My gut feeling is that it shouldn't count. If there are many black characters, both heroes and villains, that means that SBM with all its Unfortunate Implications isn't really a thing.
I'd say it can happen, but it's a reason to squint at examples and double-check to make sure, because it's often a sign the trope is being misused.
For Scary Black Man to apply, their blackness has to be connected to them being scary (even if implicitly or unintentionally.) This is less likely to happen in a work with mostly black cast, but it could still occur - imagine a story where a highly-successful black professional is confronted by a huge scary Malcolm Xerox who accuses him of selling out and not being "black enough."
That character could still be a Scary Black Man, even in a work with an all-black cast, because their scariness and blackness are connected in a way that draws on those tropes and stereotypes - the scary black man is portrayed as the "wrong sort" of black person, contrasted with the hero being portrayed as the "right sort", which introduces all the unfortunate implications of the trope and then some.
Edited by Aquillion on Aug 31st 2024 at 2:30:40 AM

Does Scary Black Man still apply if the work in question has a mostly black cast?
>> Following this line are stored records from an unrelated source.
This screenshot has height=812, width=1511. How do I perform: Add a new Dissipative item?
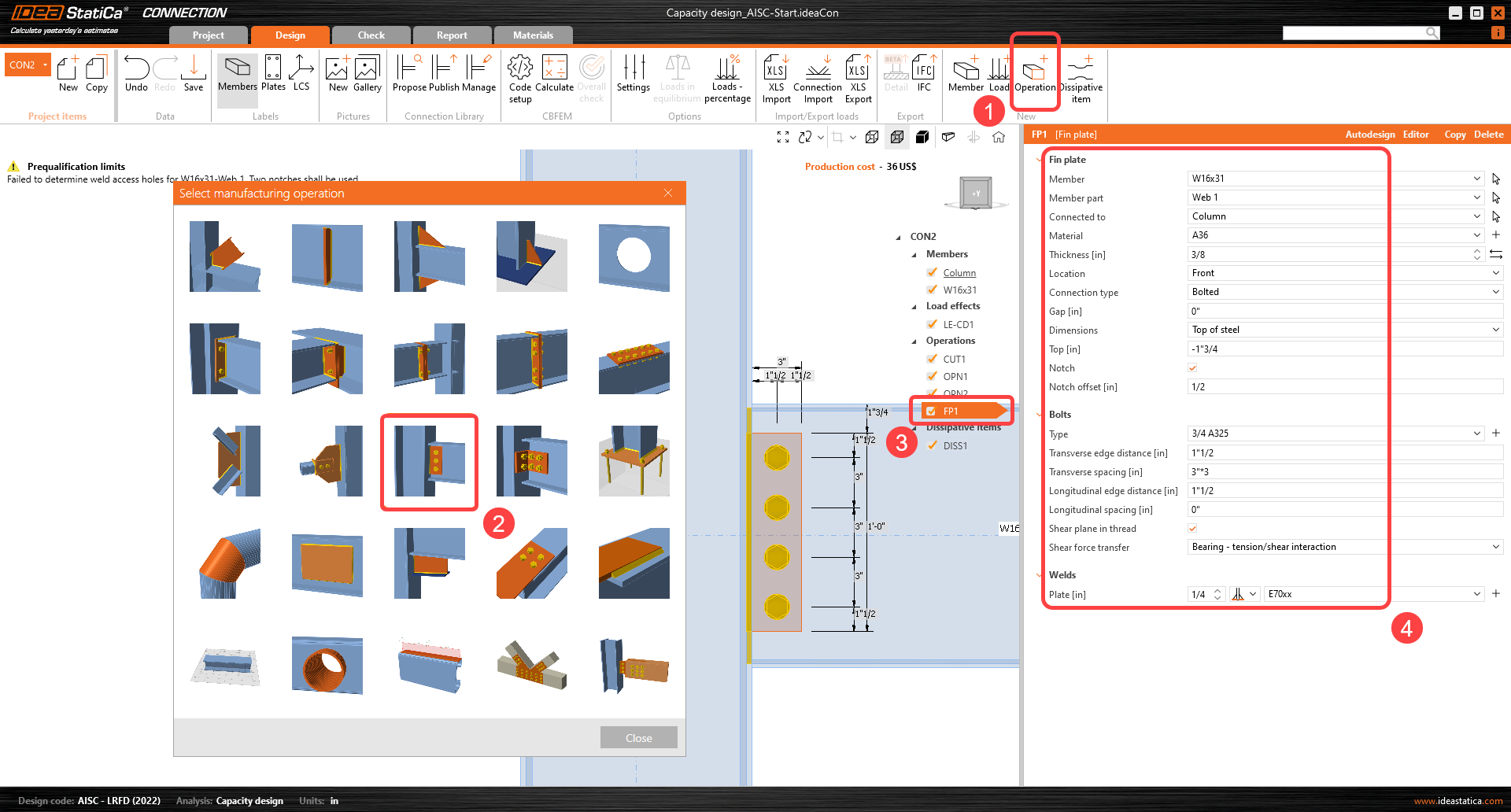click(1080, 76)
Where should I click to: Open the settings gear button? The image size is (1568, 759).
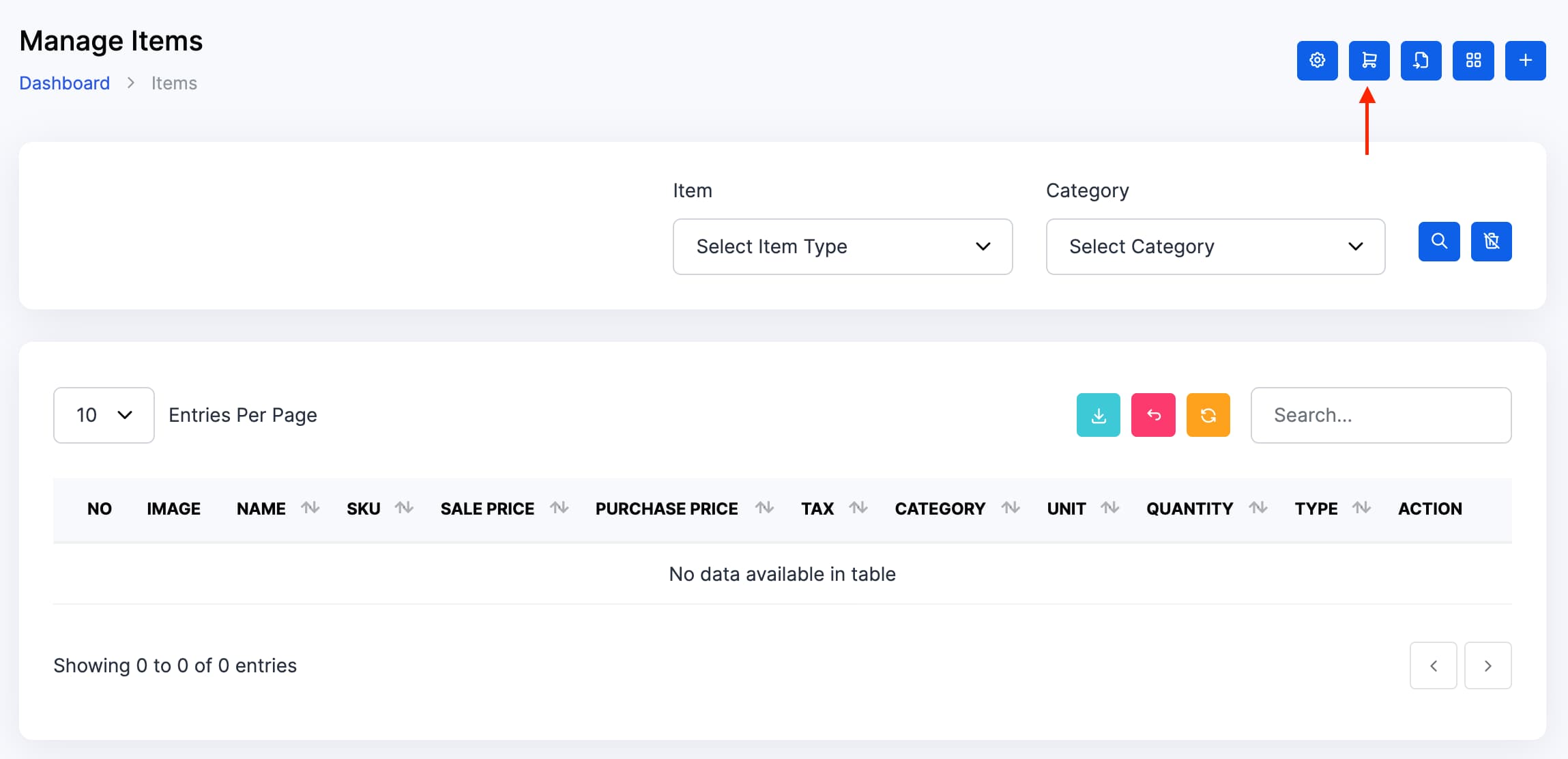click(x=1317, y=61)
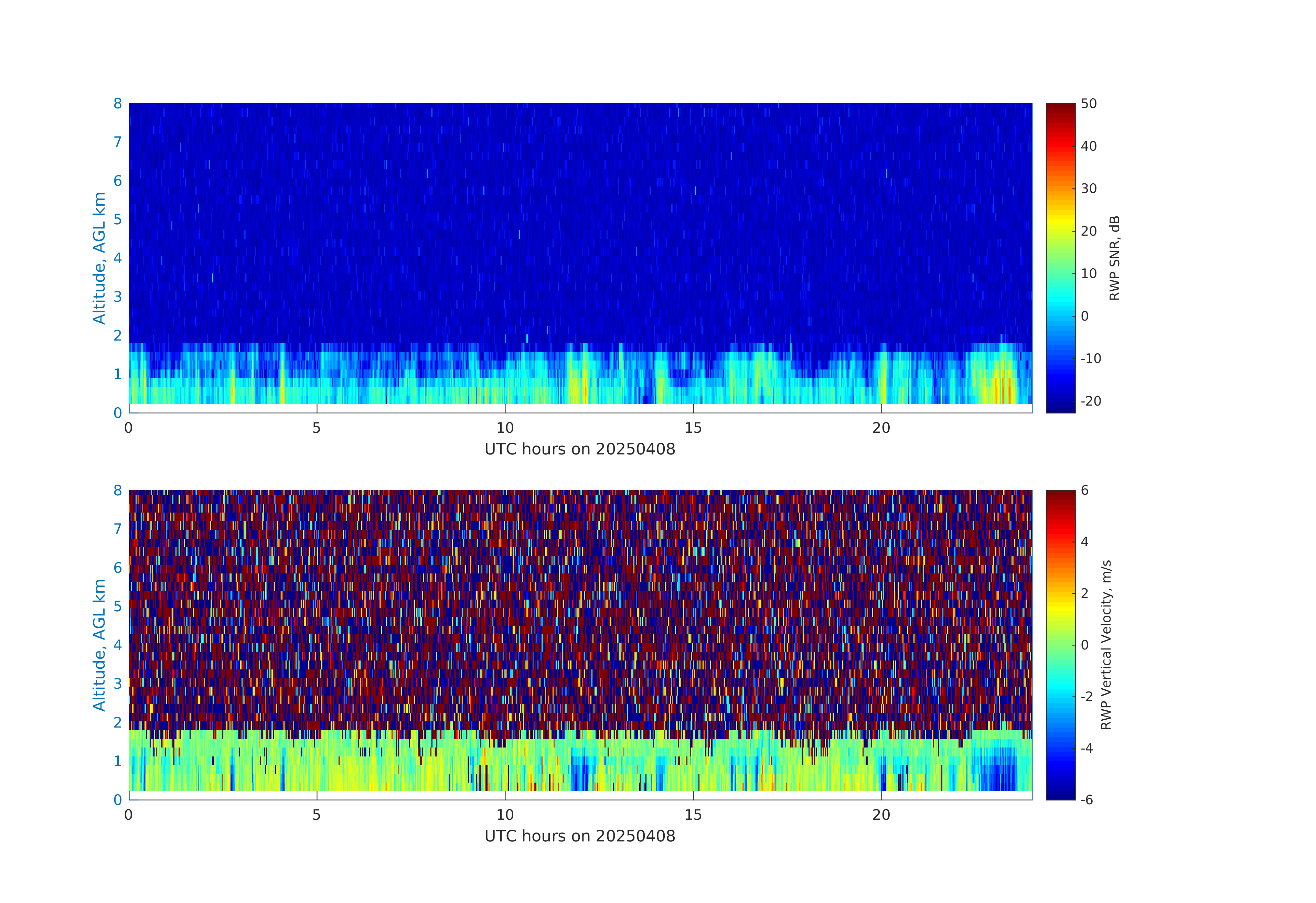Click x-axis tick 20 on top plot
This screenshot has width=1316, height=903.
[881, 428]
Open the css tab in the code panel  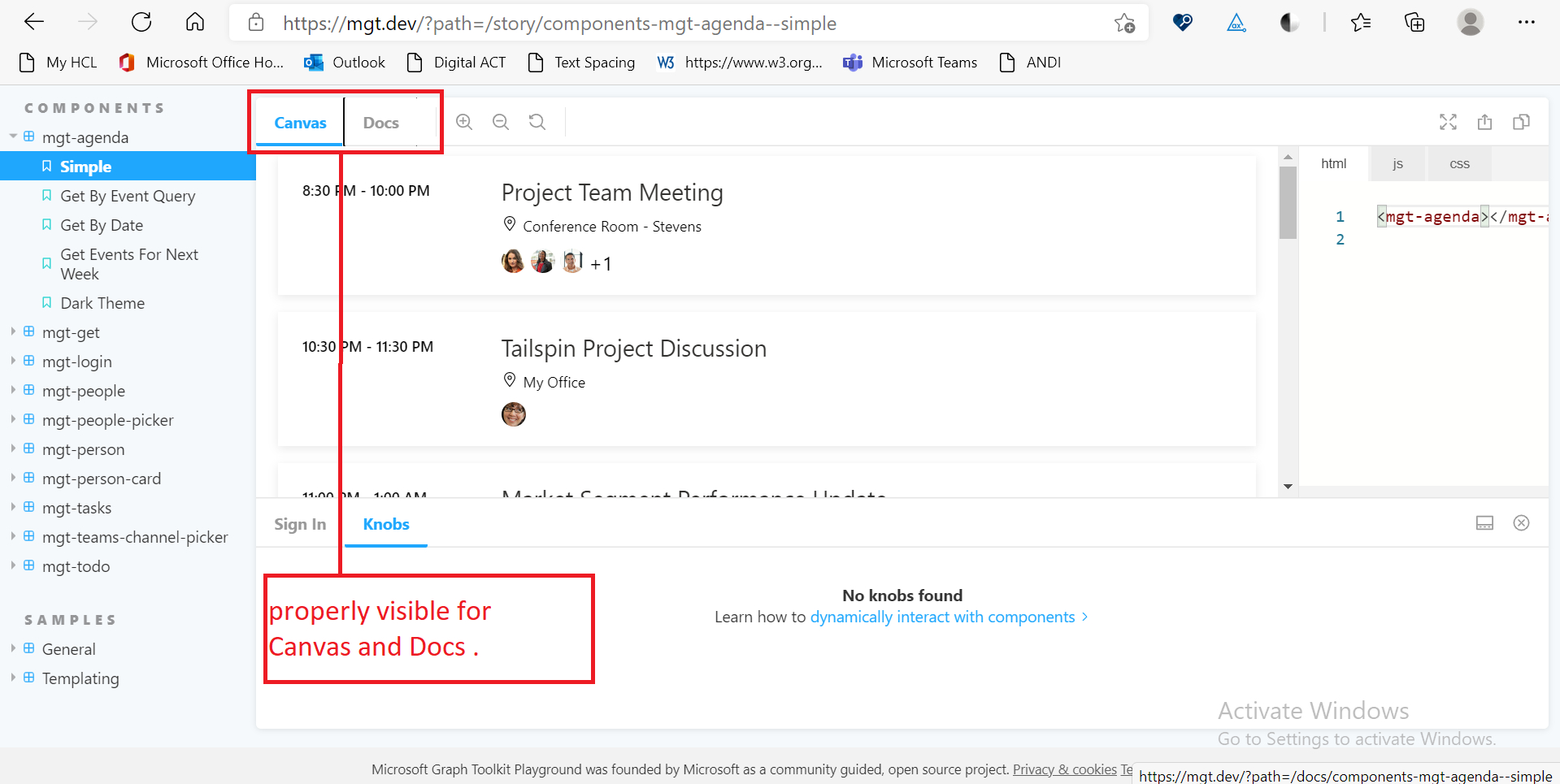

The description doesn't mention whether it does or not. The example that made me think of this is W'Kabi in Black Panther (who has this trope as an example on his character page). That's a film with a majority black cast, so surely W'Kabi is just a scary man who happens to be black, not this trope. I'd have thought this trope would only apply when there seems to be some link between being 'scary' and 'black', due to one of the few black characters being 'scary'.